- _ENTRIES_
━━━━━━━━
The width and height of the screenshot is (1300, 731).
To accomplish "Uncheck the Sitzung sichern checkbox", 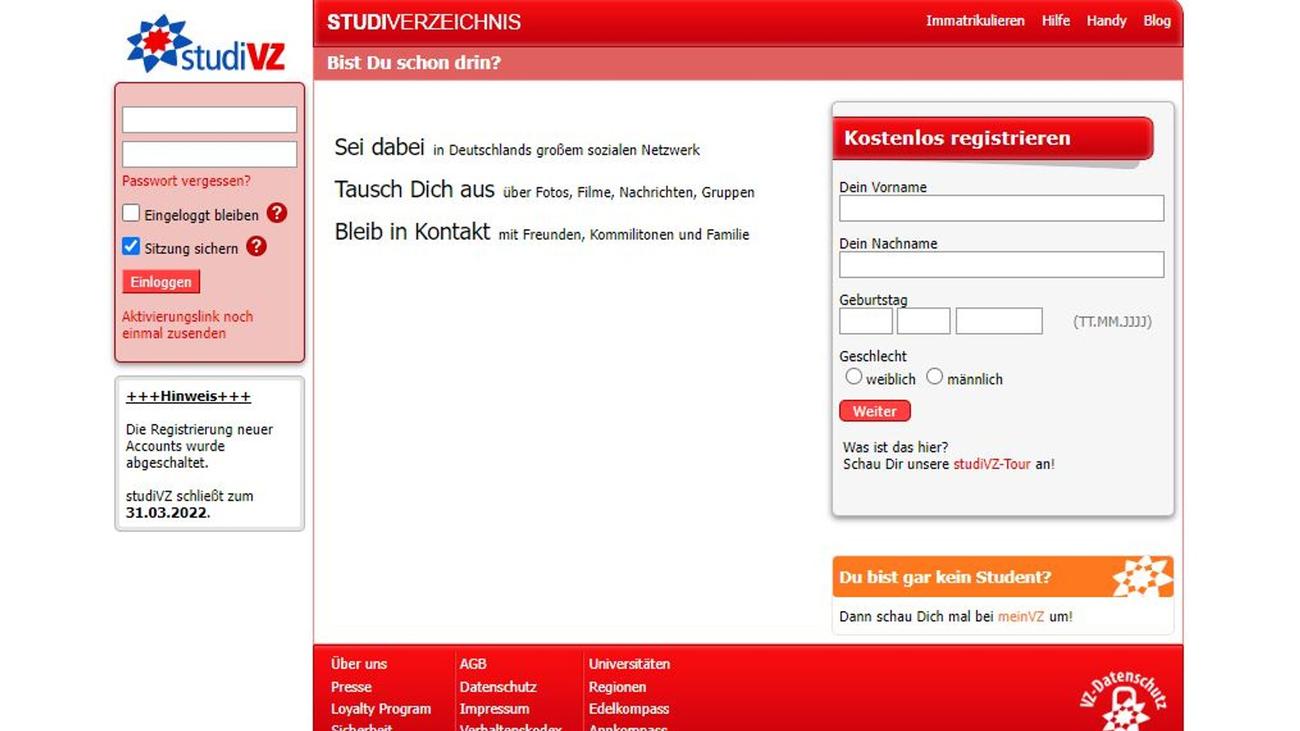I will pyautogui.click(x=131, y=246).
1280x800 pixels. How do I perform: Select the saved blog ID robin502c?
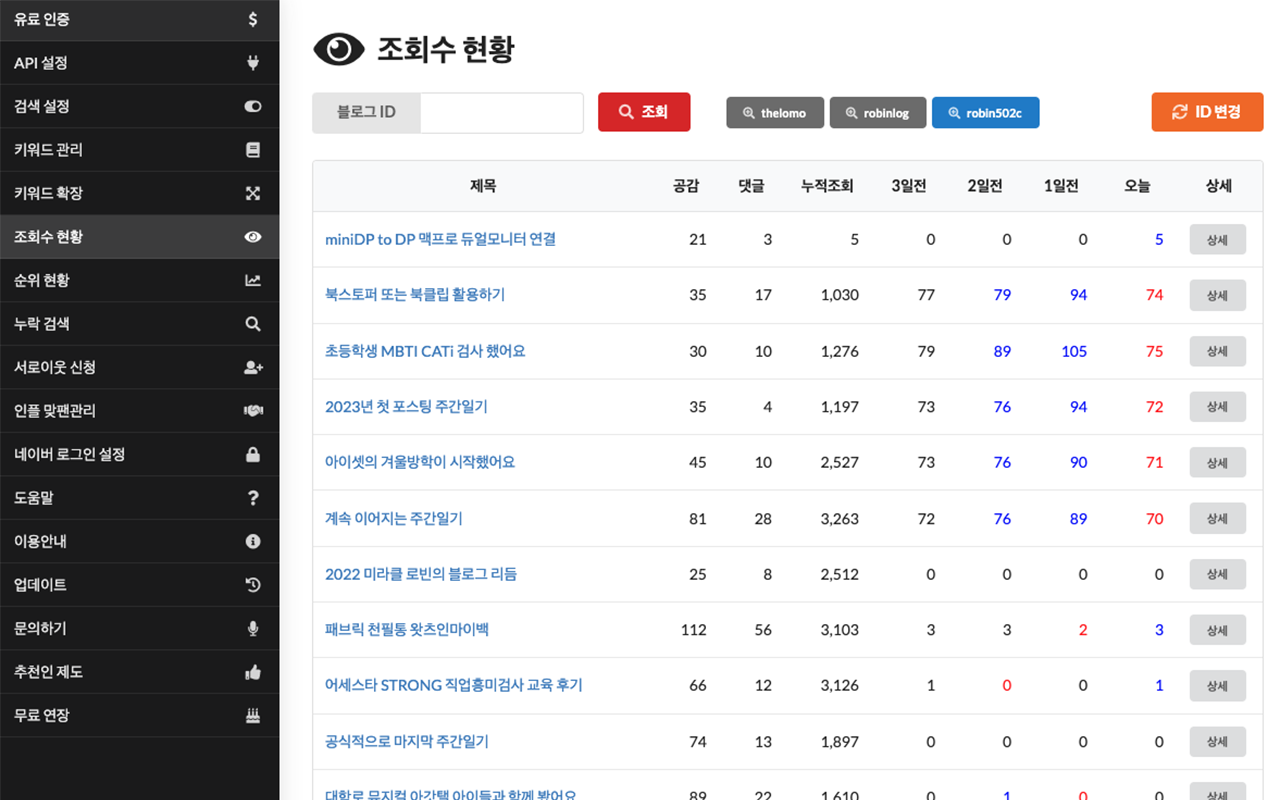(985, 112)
━━━━━━━━
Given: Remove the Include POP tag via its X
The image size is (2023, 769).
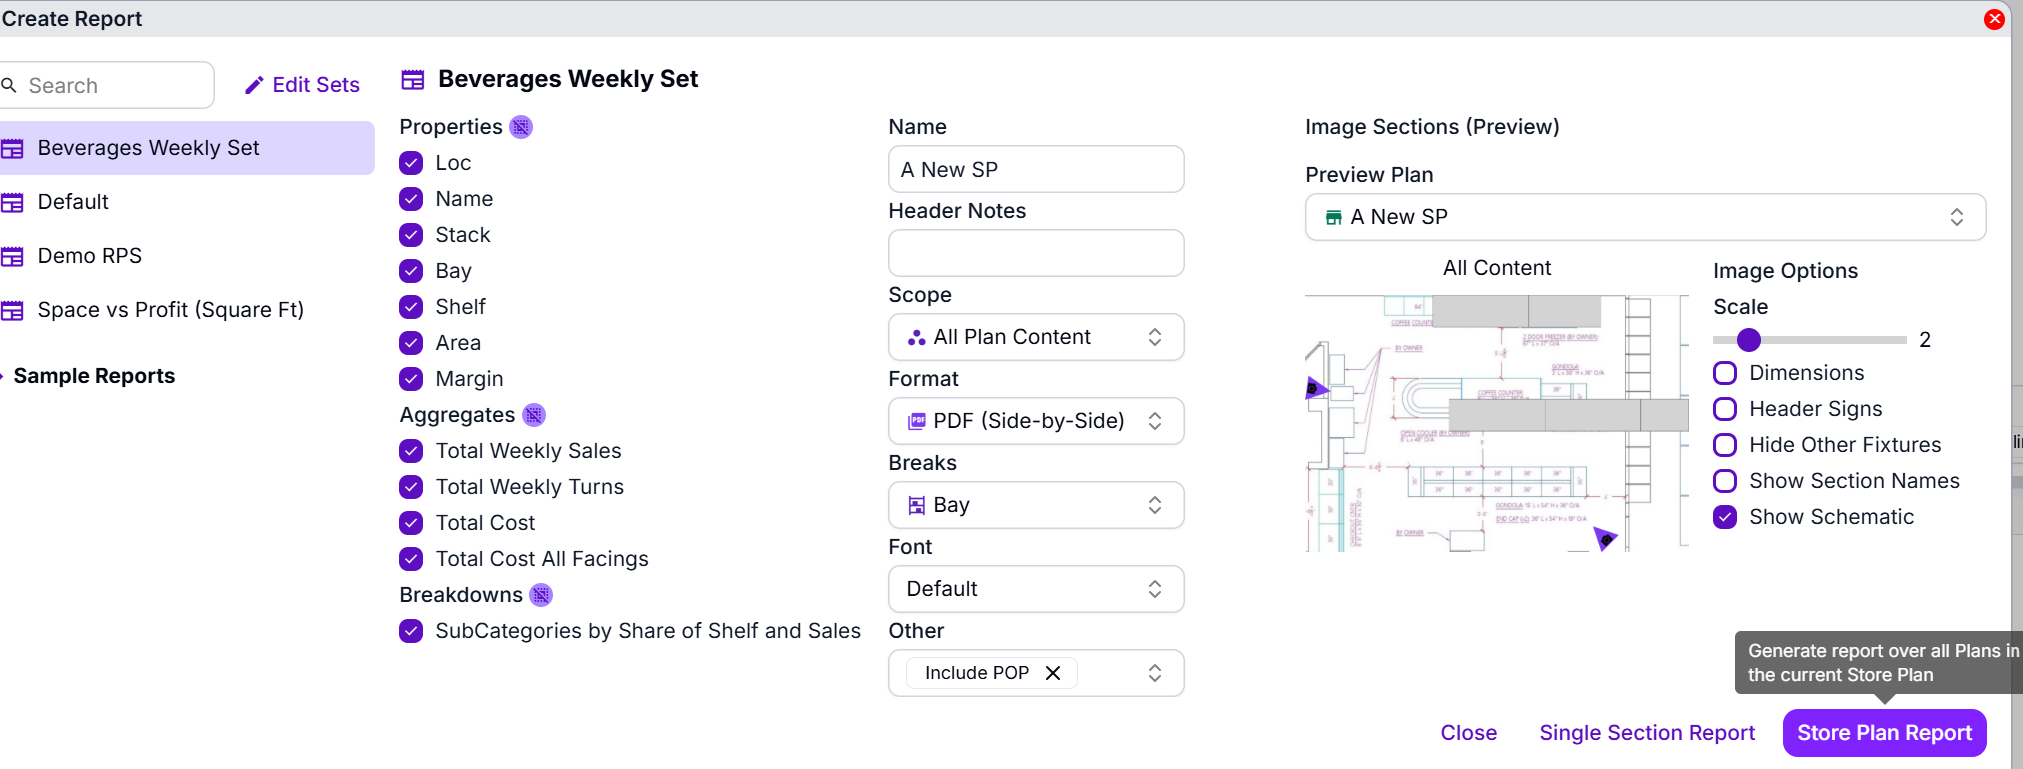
━━━━━━━━
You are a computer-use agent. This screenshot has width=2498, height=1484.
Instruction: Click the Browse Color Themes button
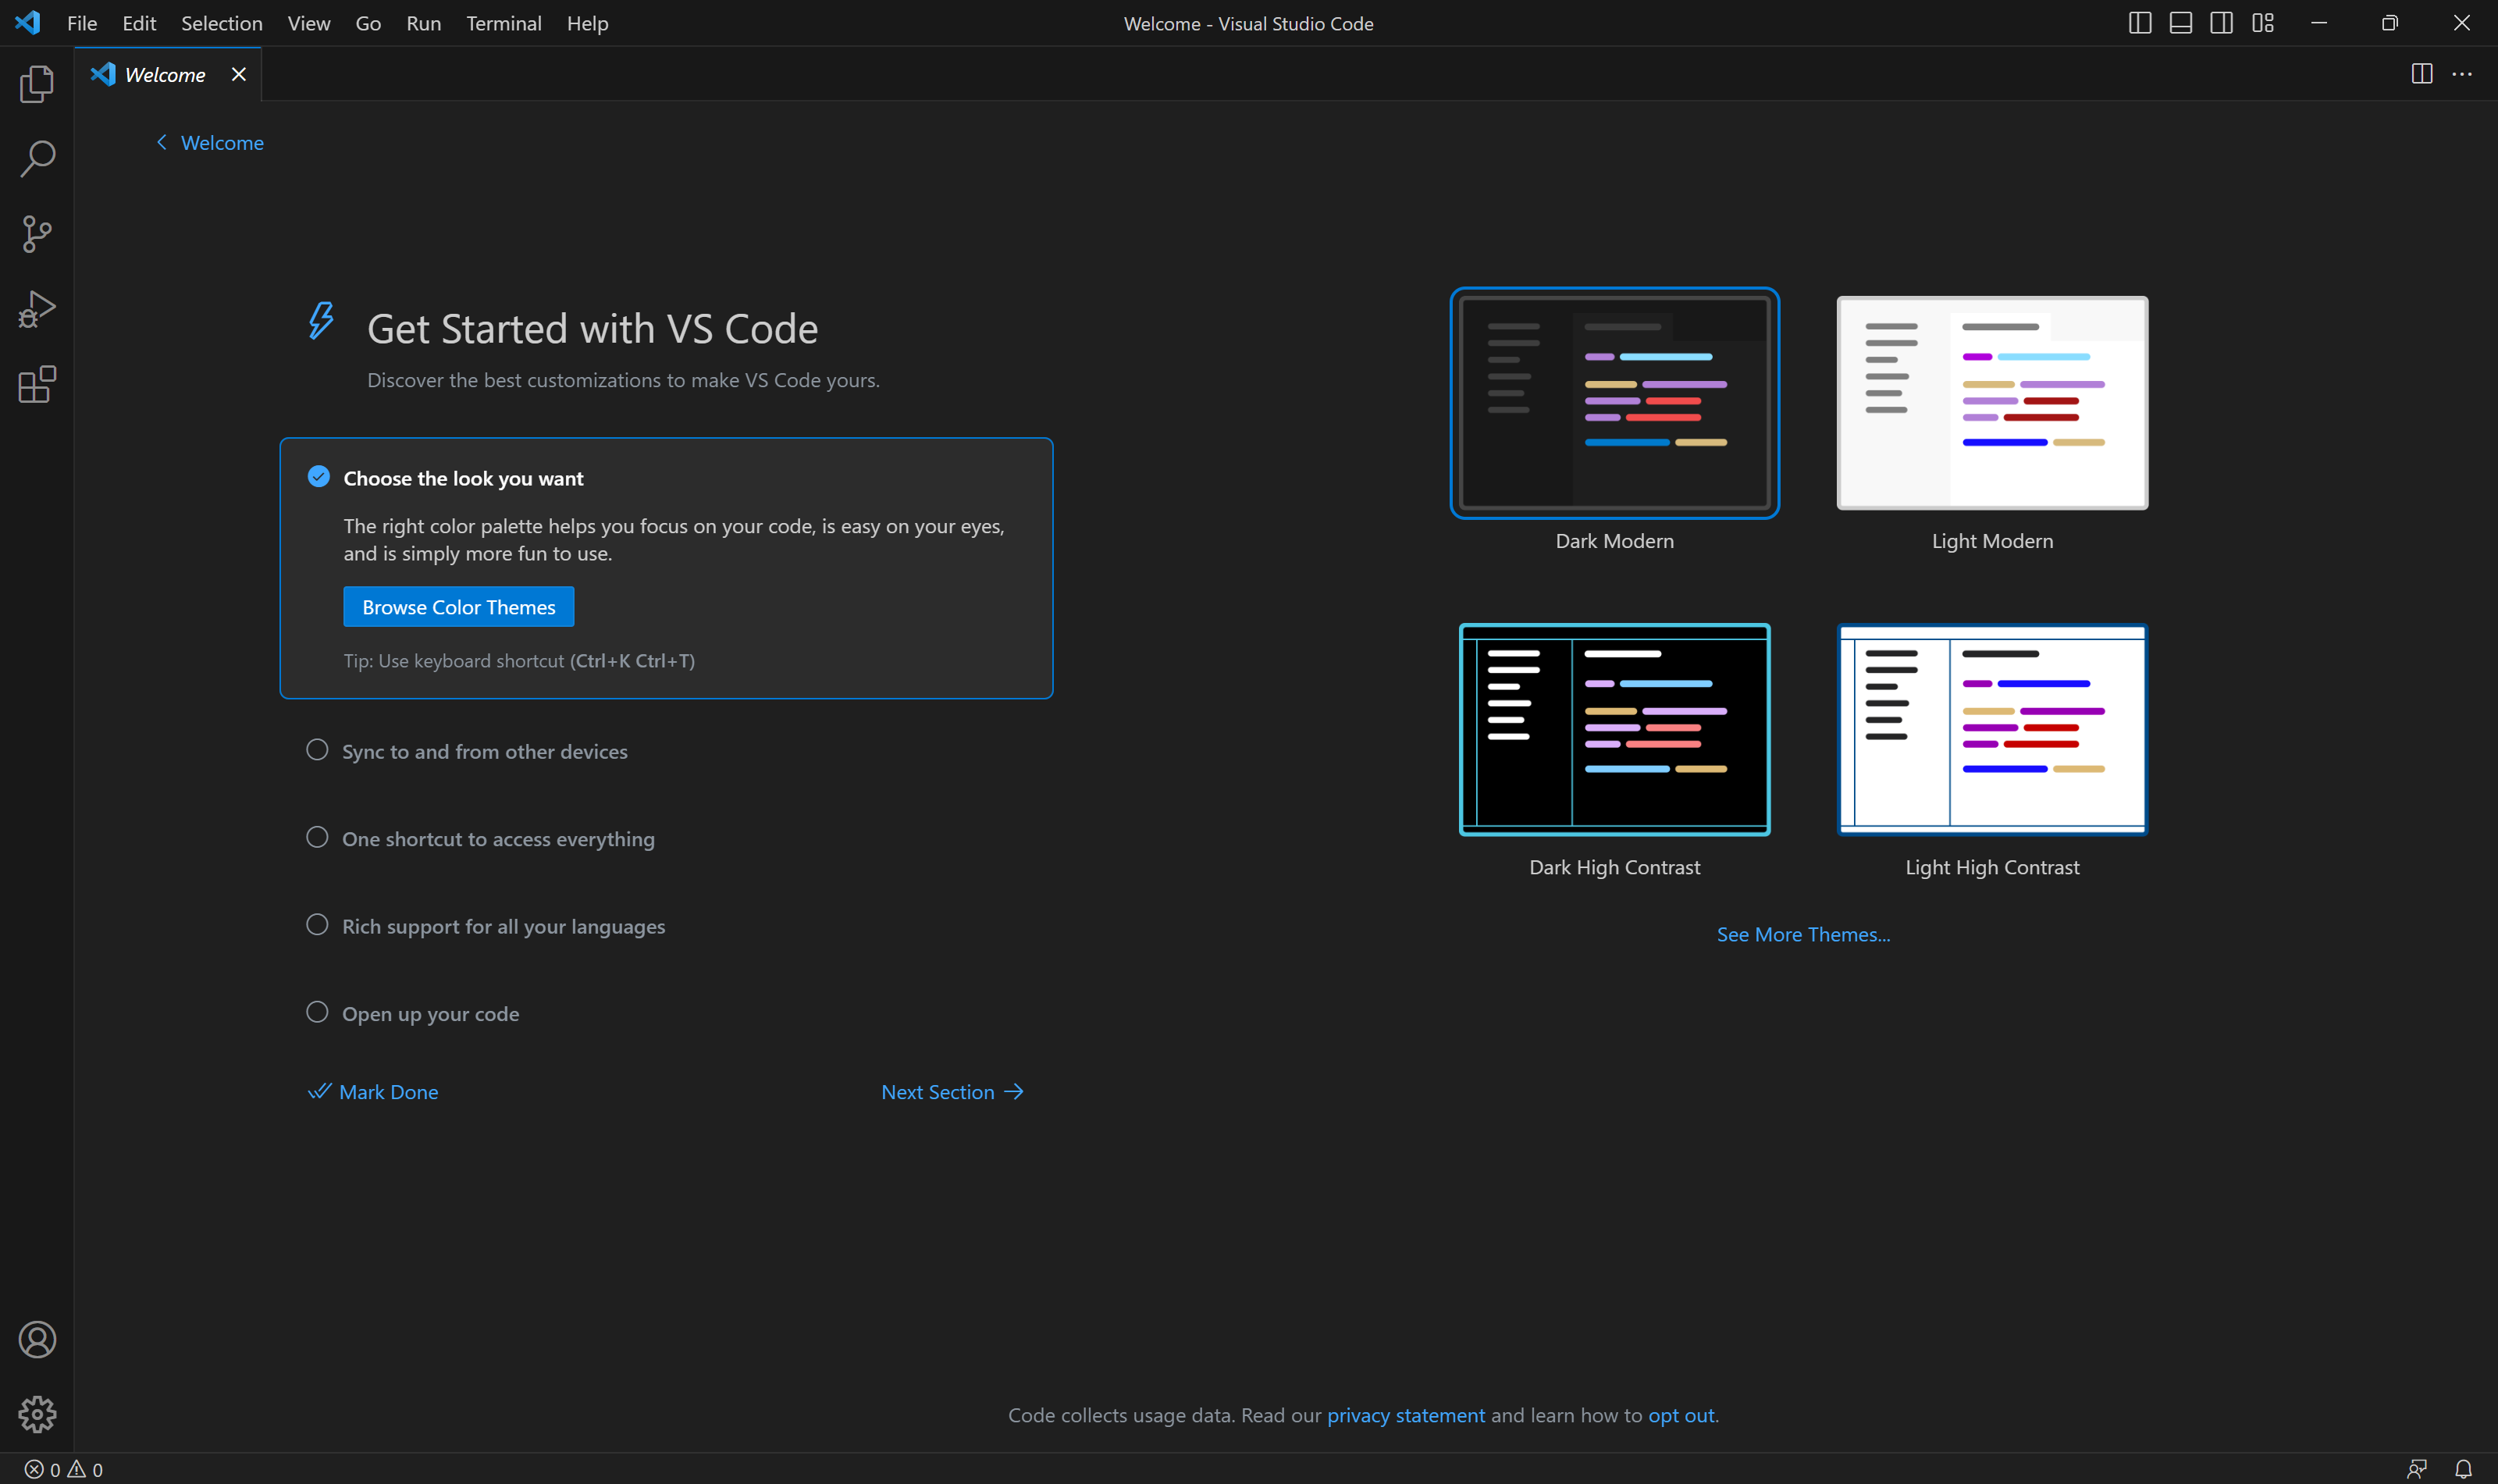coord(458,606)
━━━━━━━━
- _WORK REQUIRED_
Multiply the answer coordinates by 2.45, rounding to whole numbers with halves rounded up, and write out again every line that begins at the line containing "You are a computer-use" and stops after the line containing "coord(458,606)". Keep all other wording and numbers in those lines unchanged, and leave the pictures out.

- _SOLUTION_
You are a computer-use agent. This screenshot has width=2498, height=1484.
Instruction: Click the Browse Color Themes button
coord(1122,1485)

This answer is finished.